Kasoura explains his reasoning: “Here is a piece of metal which has been melted until it has become shapeless. It represents nothing. Nor does it have design, of any intentional sort. It is merely amorphous. One might say, it is mere content, deprived of form” (184). He then compares the gift to another particular object of historic note–“a shinbone of some medieval saint” that he had seen earlier in his life. “This [the gift] is an artifact and that was a relic. This is alive in the now, whereas that merely remained” (185). Kasoura is directing Childan away from interpreting the past as something to be held as a relic, which is the primary focus of Childan’s occupation. Kasoura directs Childan away from interpreting the future as something that can be controlled, as Childan had hoped to accomplish in gifting the art object they are discussing. Rather, Kasoura directs Childan to an awareness of the present as something that connects all things. It is through this guidance that Childan first truly encounters, and then comes to a deeper appreciation of, this interconnection: “Life is short, he thought. Art, or something not life, is long, stretching out endless” (194). Here, Childan awakens in a sense and shows himself as being open to a notion of history that not only stretches before and after him but also passes through him. This permits him to be a more grounded individual and to be a more active participant in the lives of those around him than are Tagomi and Wegner.
Turmoil is present throughout Dick’s world, and this is clearly reflected in each of the three characters discussed here. Tagomi, Wegner, and Childan’s lives are greatly influenced by events precipitated by others, and each responds in a different manner. Tagomi embraces history as offering a relatively complete guide for present action but is unable to move forward when this guide fails him. He later attempts to re-gain his footing, but ultimately finds himself more lost than he was before. Wegner betrays a somewhat aloof attitude towards others, save insofar as they help to further his own goals. Although he can relate to others (for example, he sympathizes with Tagomi following the office assault), the stronger tendency is one that will reduce everything to a mere means to an end.

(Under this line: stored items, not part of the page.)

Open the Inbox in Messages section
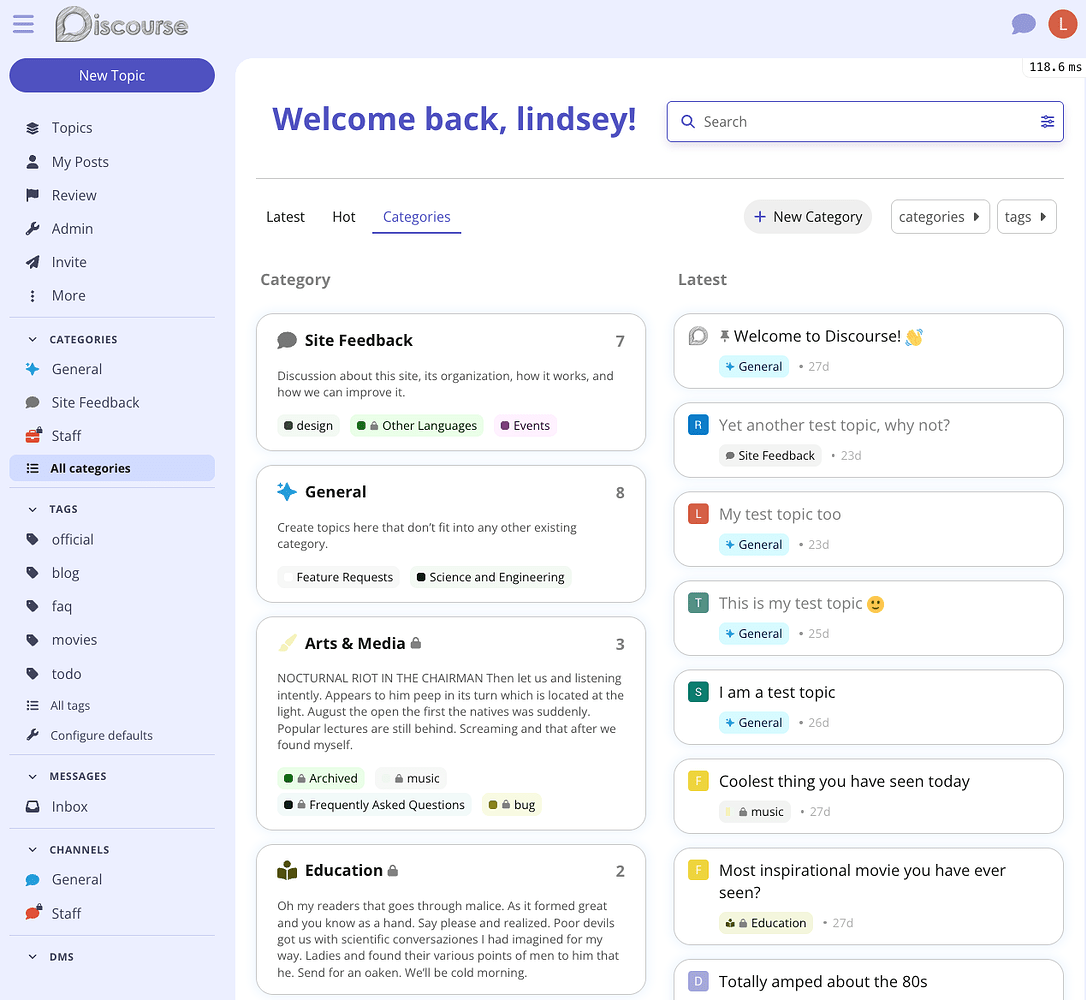The width and height of the screenshot is (1086, 1000). click(69, 807)
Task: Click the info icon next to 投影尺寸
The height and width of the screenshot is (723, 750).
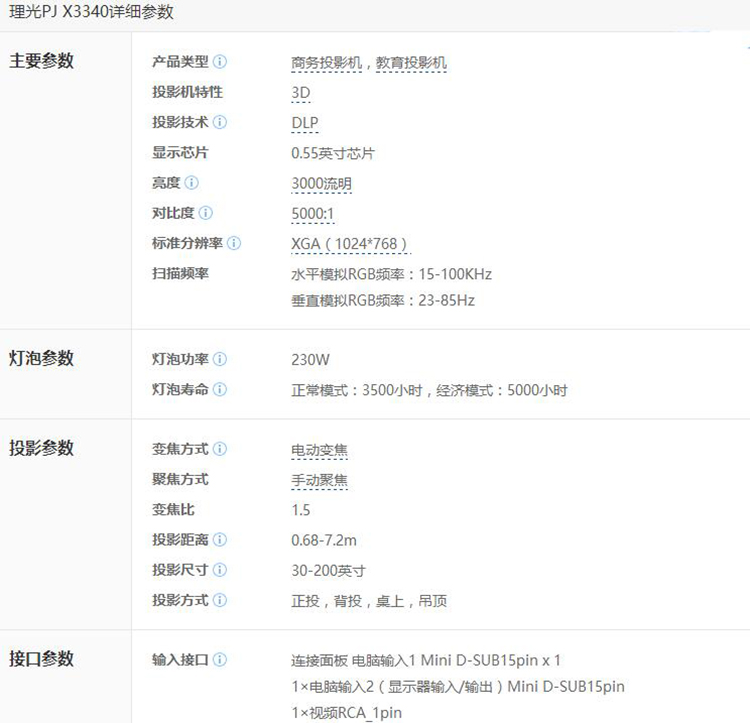Action: (x=220, y=570)
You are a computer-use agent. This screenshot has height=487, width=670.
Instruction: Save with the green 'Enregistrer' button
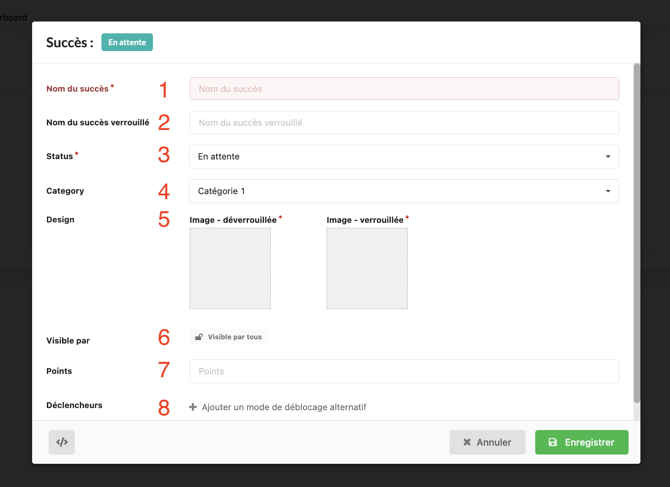point(581,442)
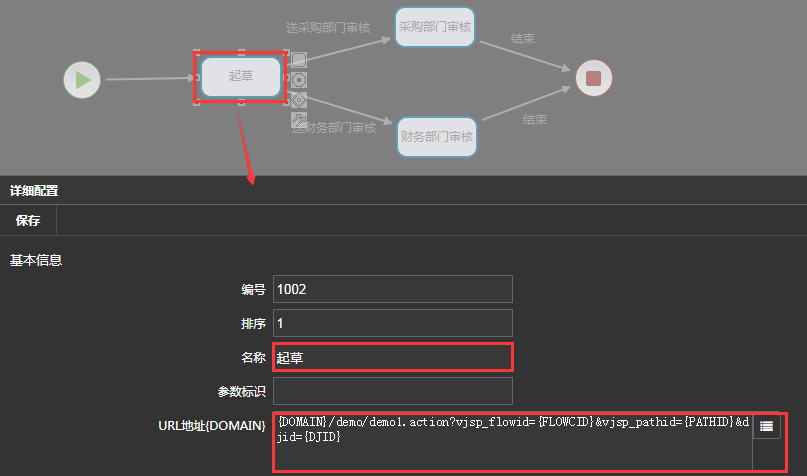Click the add end event quick icon

299,79
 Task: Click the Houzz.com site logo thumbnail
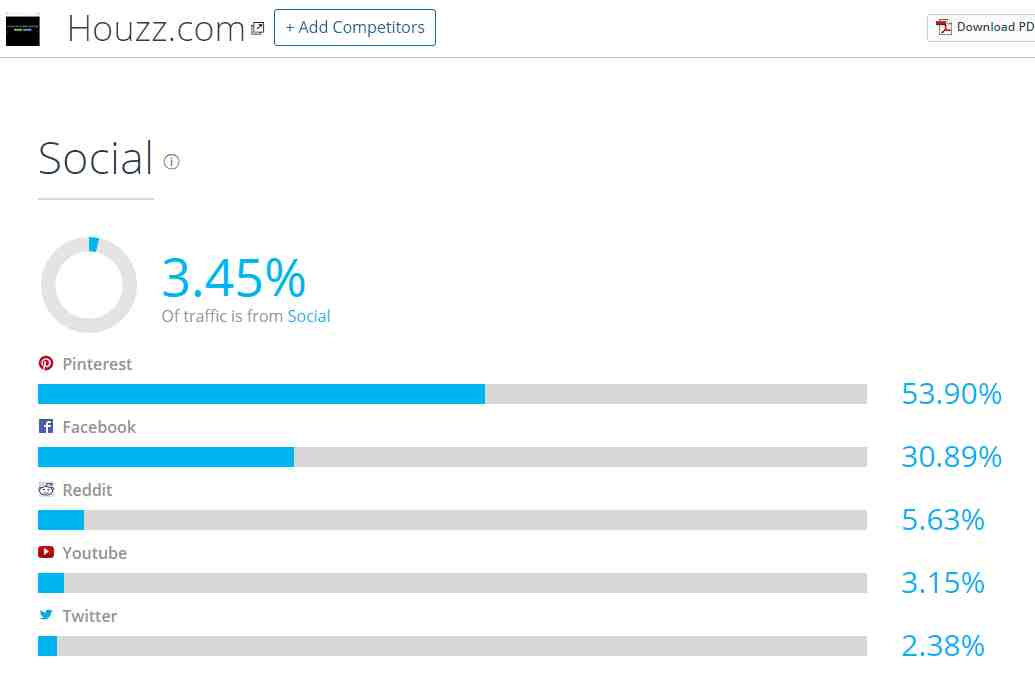[22, 31]
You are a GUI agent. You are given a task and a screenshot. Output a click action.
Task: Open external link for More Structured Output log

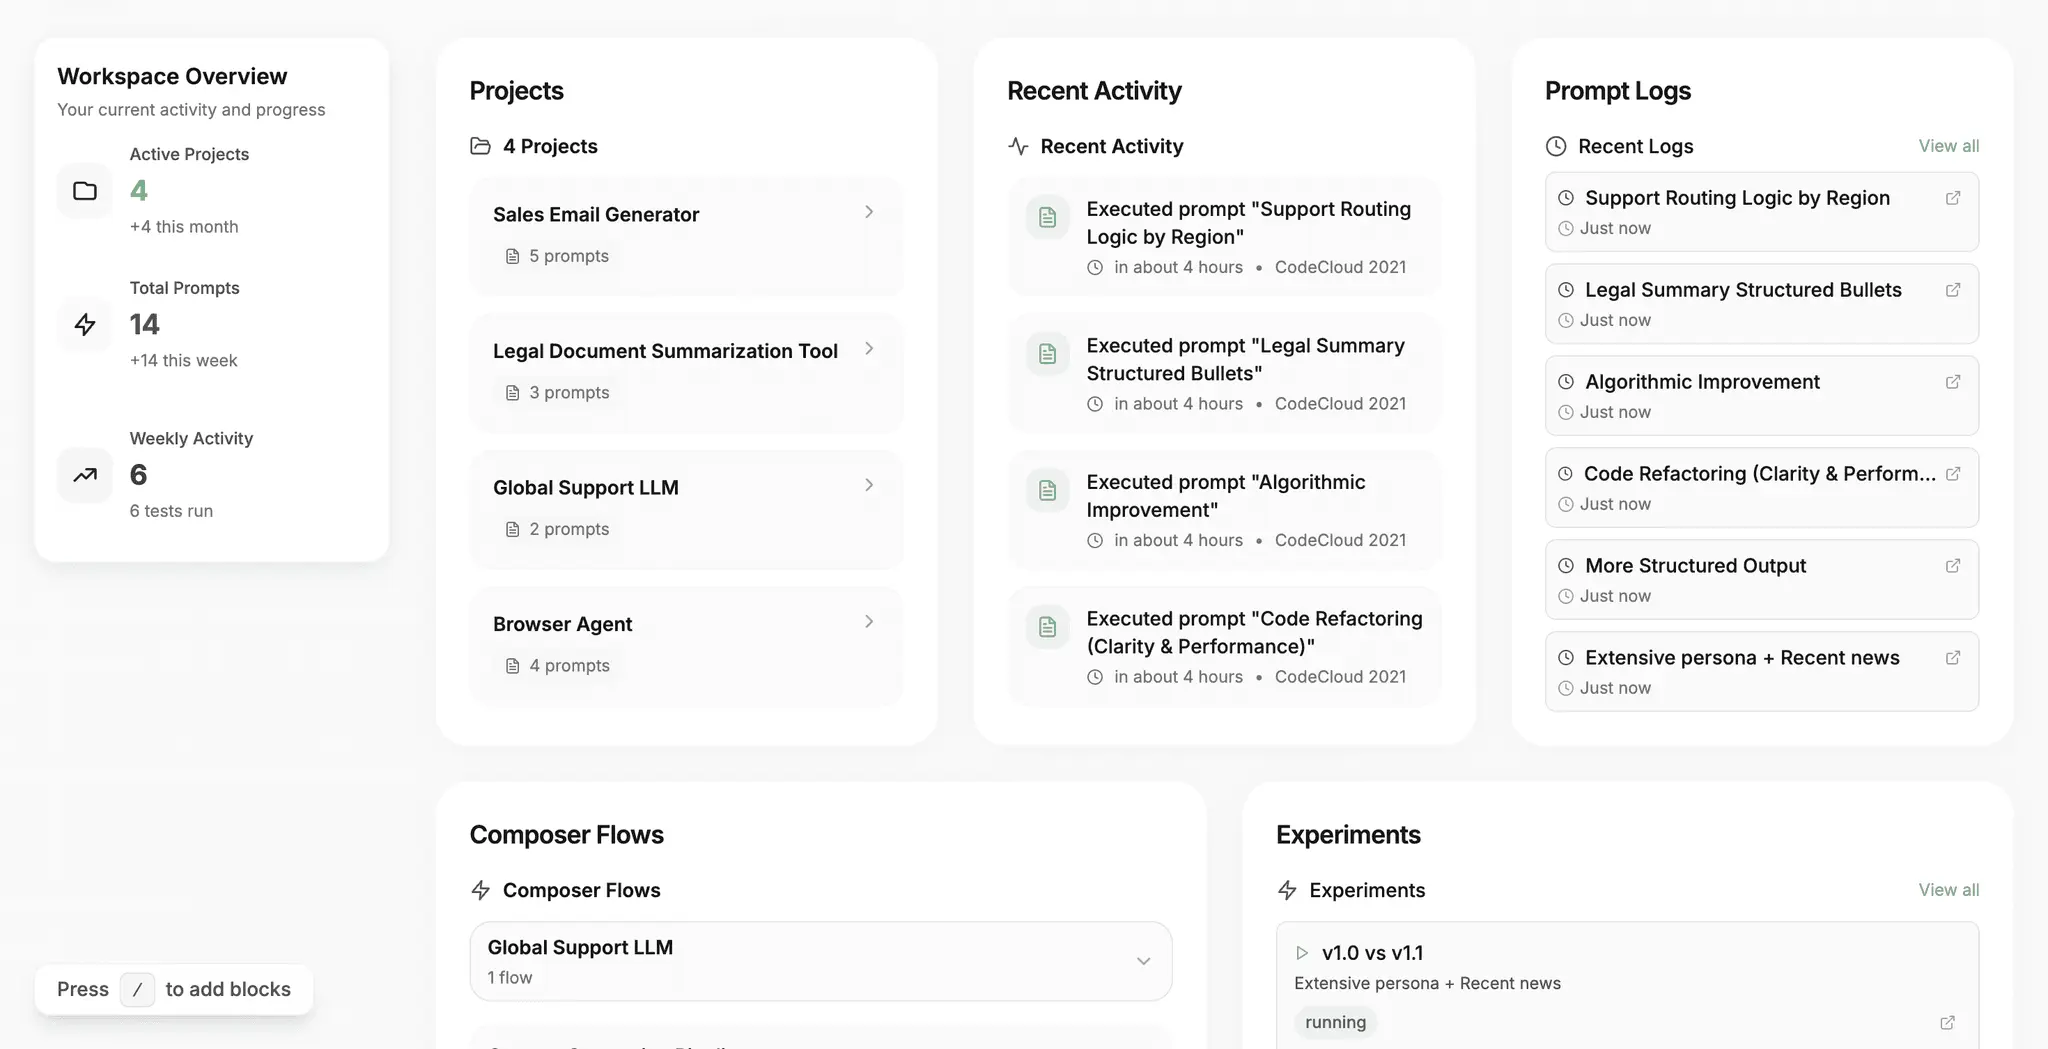[1952, 566]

Both Tagomi and Wegner ultimately fail to comprehend the magnitude of the present. Childan comes to embody a more holistic approach to understanding the complex relationship between the past, present, and future. He is typical of the human condition: flawed, anxious, and not fully known. Although he does not find clarity on his own, he is open to a deeper and more enduring truth. He does not abandon all that he was before his “awakening,” but instead works to incorporate this new perspective into his own life—building rather than removing and remembering rather than forgetting. The past, when understood as an object to “know” or “hold,” will never be alive again, and the future will always exist beyond one’s grasp. Although humans can be informed by the past and live with an eye to the future, we can only act in the present. We are, thus, pulled in two directions and must work to maintain an appropriate tension between these poles. Our future is informed by our past, but both are only understood as they are experienced in the here and now.